J'arrive après la bataille, parce que les Résistants des maquis du Vercors ont fait le travail à l'époque, se battant contre l'occupant, ne baissant pas les armes devant la vermine fasciste. Ils en ont certes payé un prix très lourd. C'est celui de la liberté. La visite du Mémorial de la Résistance en Vercors est une expérience fantastique. C'est rare qu'une scénographie muséale soit aussi en adéquation avec son sujet. Nous avançons entre reconstitutions fictionnelles et documentaires. La traversée des salles aux murs de béton se fait un casque près des oreilles, mais pas sur les oreilles, car le mixage entre ce que nous y entendons et la musique diffusée par de discrets haut-parleurs donne un effet de perspective à la déambulation, perspective qui joue là encore entre l'histoire et la géographie. Le muséographe Jean-Pierre Laurent, le scénographe Max Schoendorff et le designer sonore Nicolas Deflache me semblent les principaux auteurs de cette visite immersive qui nous permet de voyager dans le passé comme si nous y étions, certes en spectateurs impuissants, mais vibrant en sympathie avec celles et ceux qui l'ont bâti.
-.-.-
- DESCRIPTION DU PROBLÈME
Répondez aux questions suivantes sur l'extrait consacré au Mémorial de la Résistance en Vercors.
1. Contre qui les Résistants des maquis du Vercors se battaient-ils ?
2. En quel matériau sont les murs des salles que l'on traverse ?
3. Qui est le designer sonore cité parmi les principaux auteurs de la visite ?

- DONNÉES FOURNIES
-.-.-
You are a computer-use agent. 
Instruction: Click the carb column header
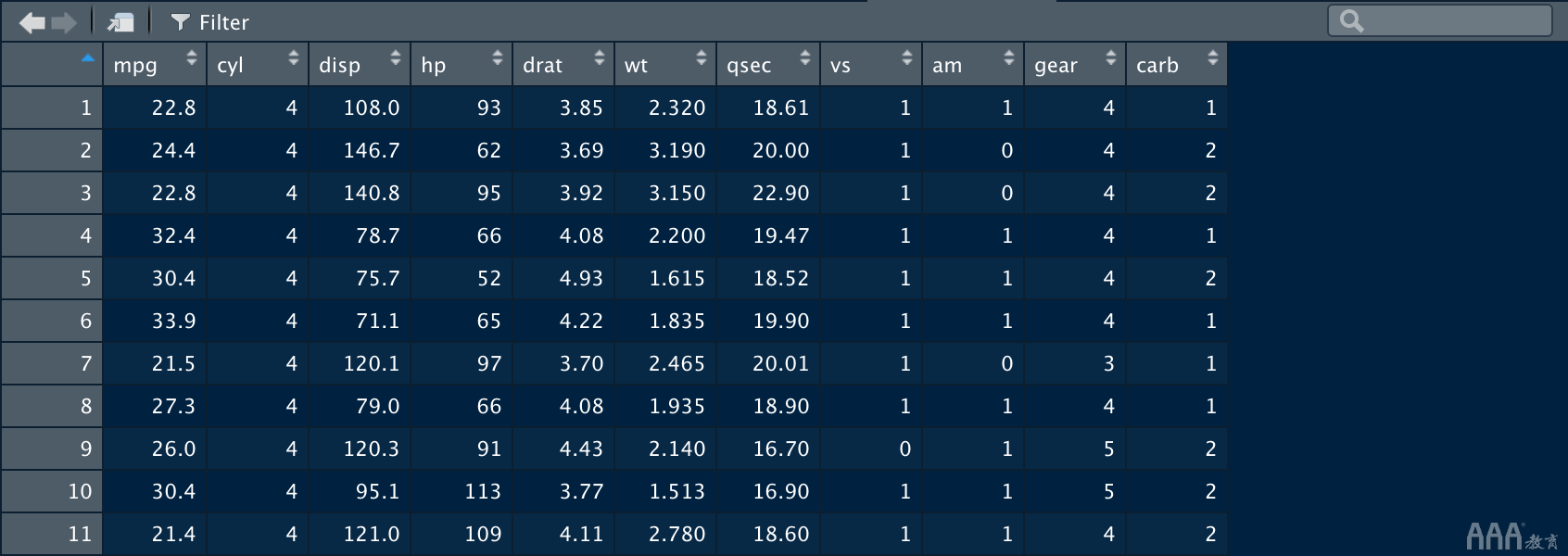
-.-.-
- SOLUTION DE LA TÂCHE
1. Les Résistants des maquis du Vercors se battaient contre l'occupant.
2. Les murs des salles sont en béton.
3. Le designer sonore cité est Nicolas Deflache.